Use collaborative problem-solving to build competence and accountability.
Instead of “catching” someone with gotcha questions, state shared expectations and work together on a concrete system (e.g., Post-it reminder for closing the door), then set a clear deadline to follow through.
Boundaries are commitments about what you will do, not demands about what others must do.
A real boundary is enforceable because it requires nothing from the other person (e.g., “If you come unannounced, I won’t host a visit”); saying “they don’t respect my boundary” often signals it wasn’t a boundary.
When conflict escalates, listen for the underlying wish.
People intensify demands when they don’t feel believed; responding to the need underneath (e.g., “you want more access to the kids”) reduces escalation and opens negotiation without surrendering your limits.
WORDS WORTH SAVING
7 quotesInformation doesn't scare kids as much as a lack of information scares kids.
— Dr. Becky Kennedy
I don't think Good Inside is a parenting approach. It's a leadership approach.
— Dr. Becky Kennedy
They're born with all the feelings and none of the skills.
— Dr. Becky Kennedy
Someone feels your intention more than they feel your intervention.
— Dr. Becky Kennedy
A boundary is something you tell someone you will do, and it requires the other person to do nothing.
— Dr. Becky Kennedy
Triggers are memories of our past that are interrupting in the present.
— Dr. Becky Kennedy
Anger is our best feeling because it tells us what we want and we're not getting.
— Dr.
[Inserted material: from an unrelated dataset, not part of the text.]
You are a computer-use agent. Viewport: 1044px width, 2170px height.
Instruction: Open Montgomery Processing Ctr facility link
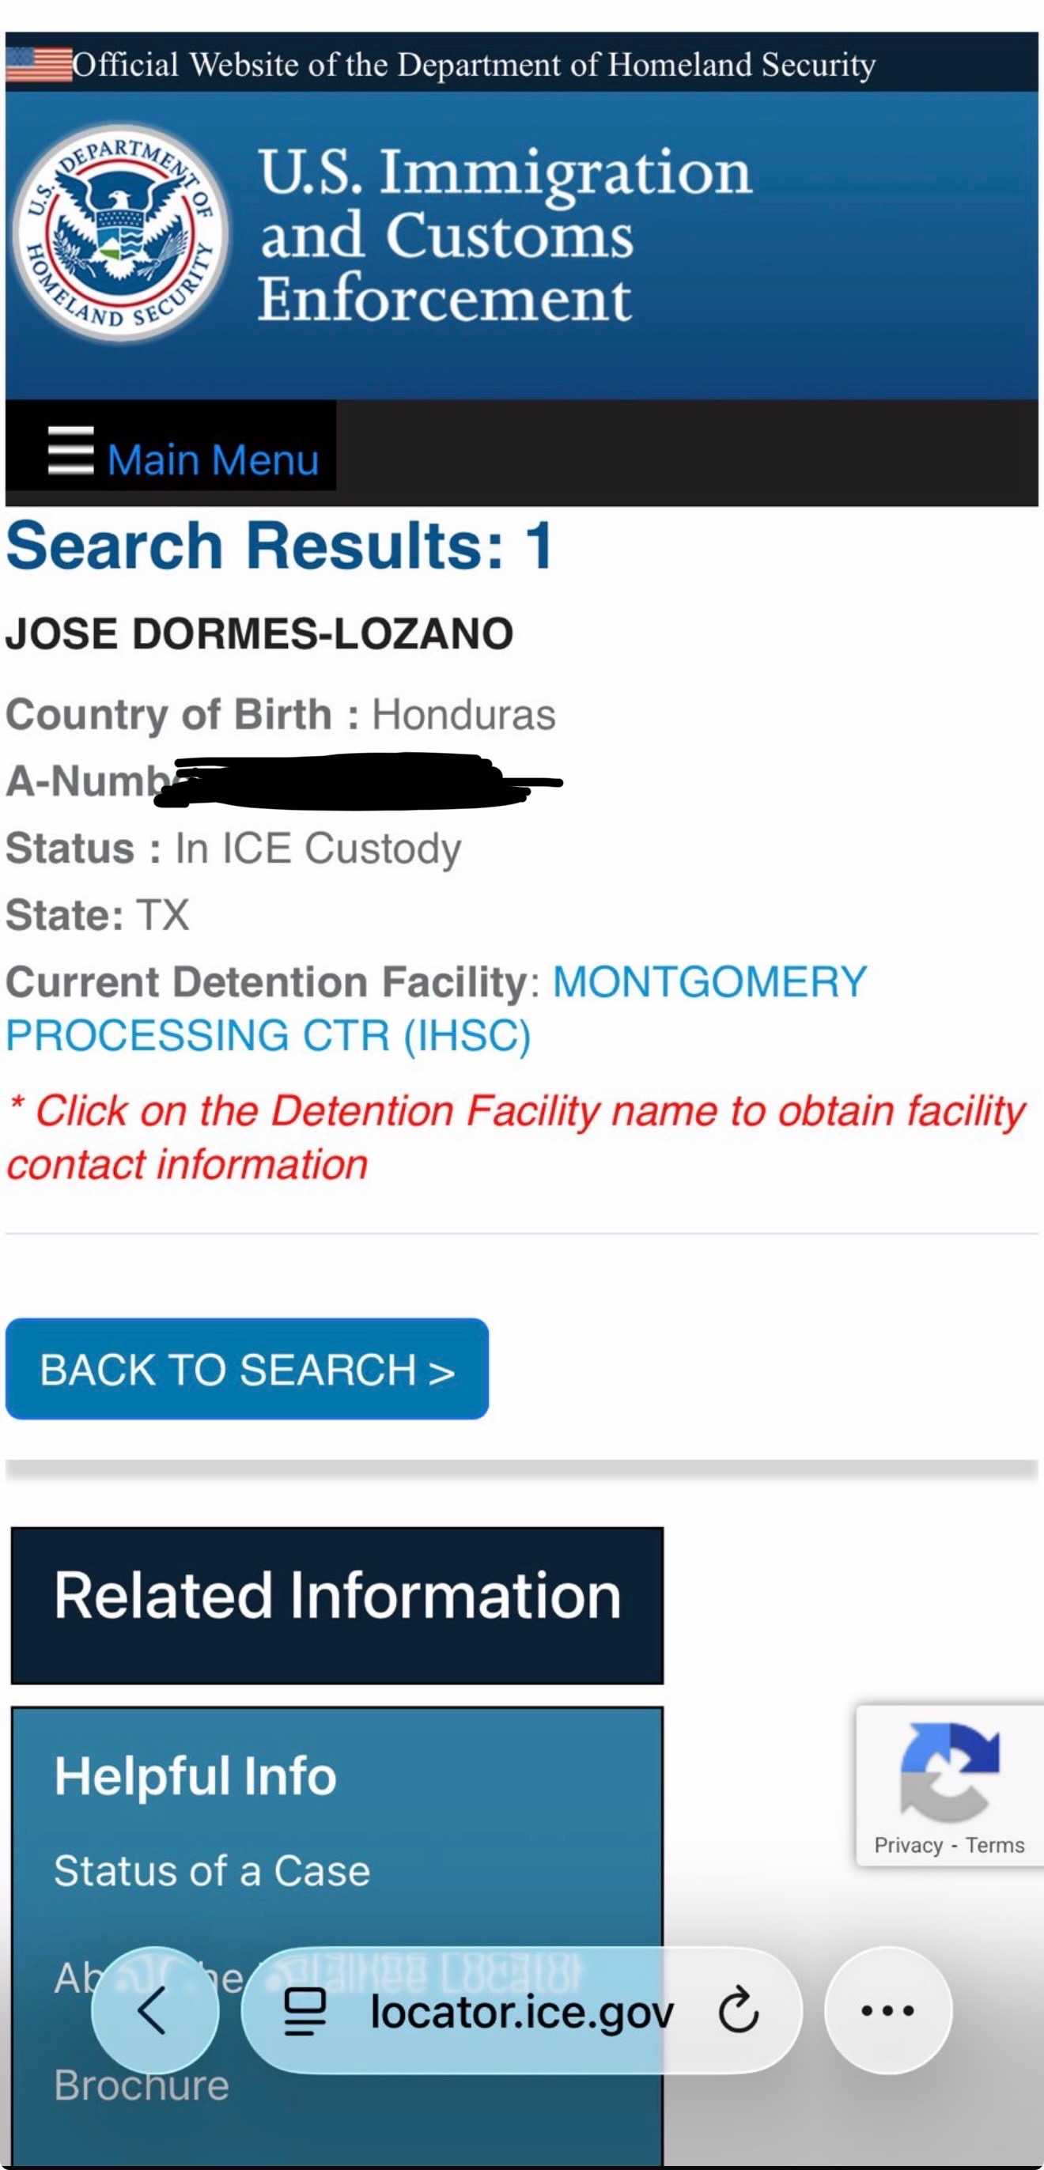708,982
Becky Kennedy
QUESTIONS ANSWERED IN THIS EPISODE
5 questionsIn the fires/COVID examples, what specific phrases best balance truth-telling with not overwhelming a child—how would you tailor it by age?
In crises, kids (and employees) feel safer with clear, truthful narratives than with hidden uncertainty or false reassurance.
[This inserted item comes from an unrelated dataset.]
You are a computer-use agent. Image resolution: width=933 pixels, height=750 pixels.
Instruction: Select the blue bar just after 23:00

Kennedy says “fault is inherently shameful”; where (if anywhere) does responsibility/accountability fit without activating shame?
Good Inside frames misbehavior as “feelings without skills,” shifting adults from blaming and punishment to teaching regulation and problem-solving.
How would you apply “feelings without skills” to an underperforming employee—what does “skill-building” look like in a performance conversation?
The conversation critiques “fault”-based thinking and shows how shame blocks learning, while curiosity and structure build competence.
Using Kennedy’s boundary definition, what are examples of “fake boundaries” leaders commonly set at work (e.g., around after-hours messages), and how do you rewrite them as real ones?
Kennedy defines boundaries as actions you will take that require nothing from the other person, making boundaries enforceable and relationship-preserving.
When a parent-in-law (or colleague) sets an unreasonable boundary/demand, what’s a step-by-step script for identifying the “wish underneath” while still refusing the demand?
Triggers are unhealed, body-held memories that surface in present relationships; changing how we treat ourselves is the prerequisite to changing how we lead and relate to others.